German Left-winger Sahra Wagenknecht is stepping down as chair of the BSW, a party named after her and founded only last year. It may well be the end of her political experiment of “Left-wing conservatism”, in which she combined Left-wing economic policies, such as on labour rights, and Right-wing policies on social issues such as immigration. Her decision leaves Germany to fall in line with a broader trend: a surge of the Right, opposed by a smaller but growing current of “pure” Left-wing identity politics.
Wagenknecht’s offering was unique, and had the potential to disrupt German politics. Together with a small band of fellow travellers, she left her old party, Die Linke (“The Left”), and in January 2024 founded the Bündnis Sahra Wagenknecht, a movement so centred on her that it bore her name. The brand-new party made astonishing gains last year, winning over 6% of votes nationally in the European Parliament elections and between 11% and 16% in three state elections in the former East Germany.
Crucially, however, it fell at the ultimate hurdle: getting into the German parliament in the election of February this year. All parties must pass a 5% threshold and the BSW narrowly missed this, receiving 4.972%: around 13,500 votes short of the target. For the first time since 2009, Wagenknecht found herself without a seat in the Bundestag.
The BSW’s singular brand of Left-wing populism now seems doomed to fail because the two pillars on which it was built have fallen away. The first was that while Wagenknecht rightly identified that many working-class voters in Germany were disillusioned with mainstream politics, she was unable to channel this disgruntlement into political momentum. Emphasising what some have called a “Russia-friendly” stance, she neglected the two top issues of German voters: immigration and the economy. Workers turned to the Right in their droves, with a record 38% of them voting for the AfD.

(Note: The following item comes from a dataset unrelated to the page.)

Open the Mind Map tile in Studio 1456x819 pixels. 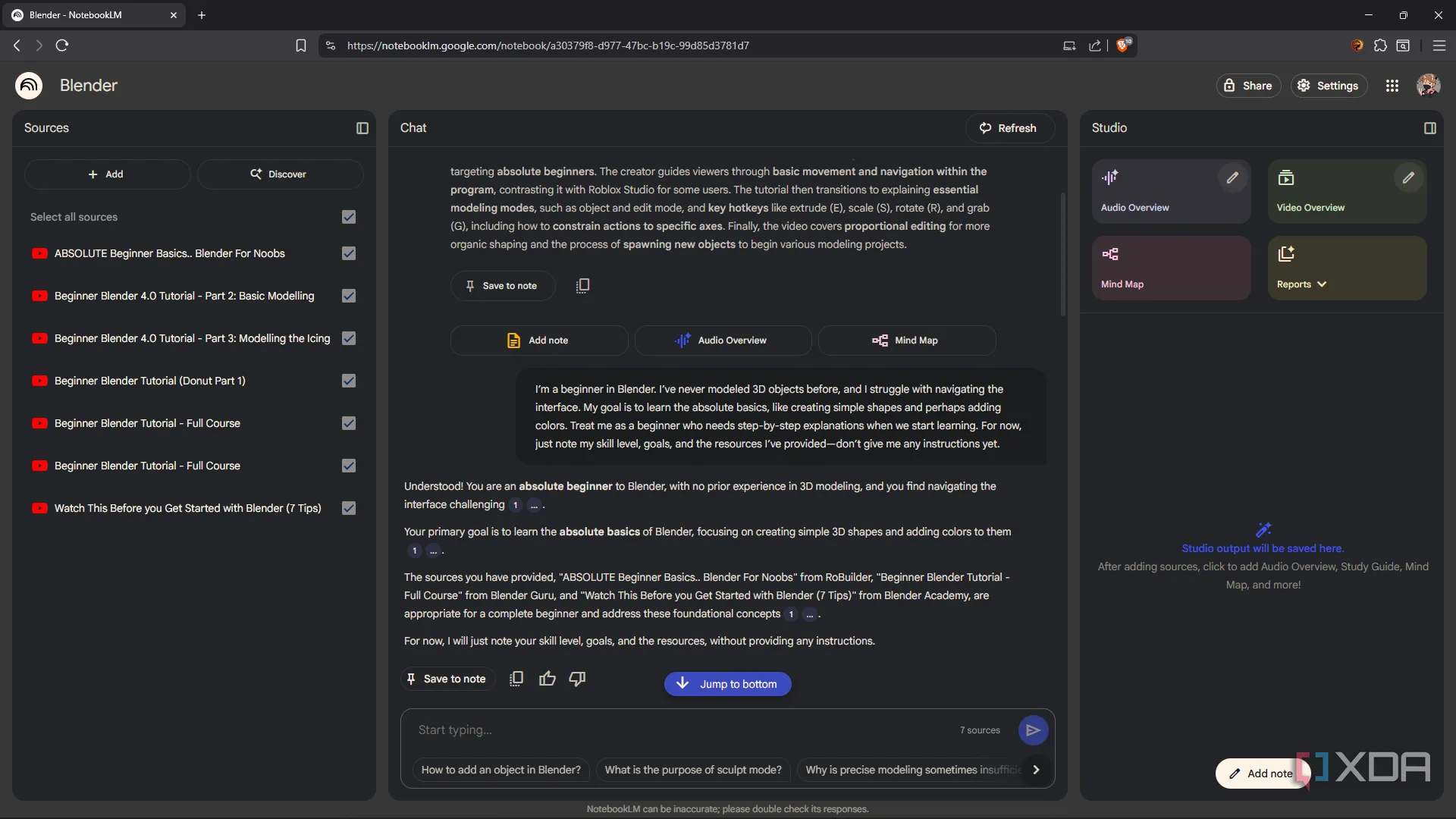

Another factor in the BSW’s surprising success in 2024 was the eponymous leader’s personal charisma. Originally from East Germany, with an Iranian father who returned to his home country when his daughter was just three years old, Wagenknecht has a background which marks her out from her rivals. Combined with her keen intelligence and fiery rhetoric, this made her a standout politician — “Germany’s populist superstar”, as the Economist put it a year ago. But without a political platform in parliament, her charisma has no obvious vent, depriving the movement of its essential asset.
Wagenknecht stresses that she will not “retreat” from politics altogether, and will stay in the party to lead its newly established values commission. However, without her at the helm, it lacks a profile. This is already evident in its struggles to find a new name that excludes Wagenknecht but keeps the abbreviation BSW intact. The frontrunner is the unwieldy Bündnis Soziale Gerechtigkeit und Wirtschaftliche Vernunft, or “Alliance for Social Justice and Economic Common Sense”.
While Wagenknecht narrowly failed to clear the parliamentary hurdle, her old party Die Linke made a surprising comeback, gaining 8% in the federal elections. It was the most popular party among first-time voters by some margin, winning a quarter of the votes in this group. Now it’s polling at around 10%, almost neck-and-neck with the Greens and just four points behind the centre-left SPD.
The German Left’s future would now appear to lie not in Wagenknecht’s pick-‘n’-mix policies but in a return to undiluted identity politics. Die Linke thrives on positioning itself as a direct counterpoint to the AfD. Its voters said in a post-election survey that combatting the “lurch to the Right” was their number-one issue, followed by economic and climate concerns. The party is also vocal on Gaza in a German landscape where, for historical reasons, support for Israel is still stronger than in many other Western states. This package appeals to many young urban voters for whom the Greens and the SPD have become too compromising and mainstream.
In Germany and beyond, the Left is learning to build a populist base on identity-driven issues, unmoored from technocratic liberalism as a direct counterpoint to the larger Right-wing trend. Wagenknecht’s exit as leader is the logical consequence of her not fitting into this pattern. It may well mark the end of this chapter of her own political project. But the deeper story is only beginning.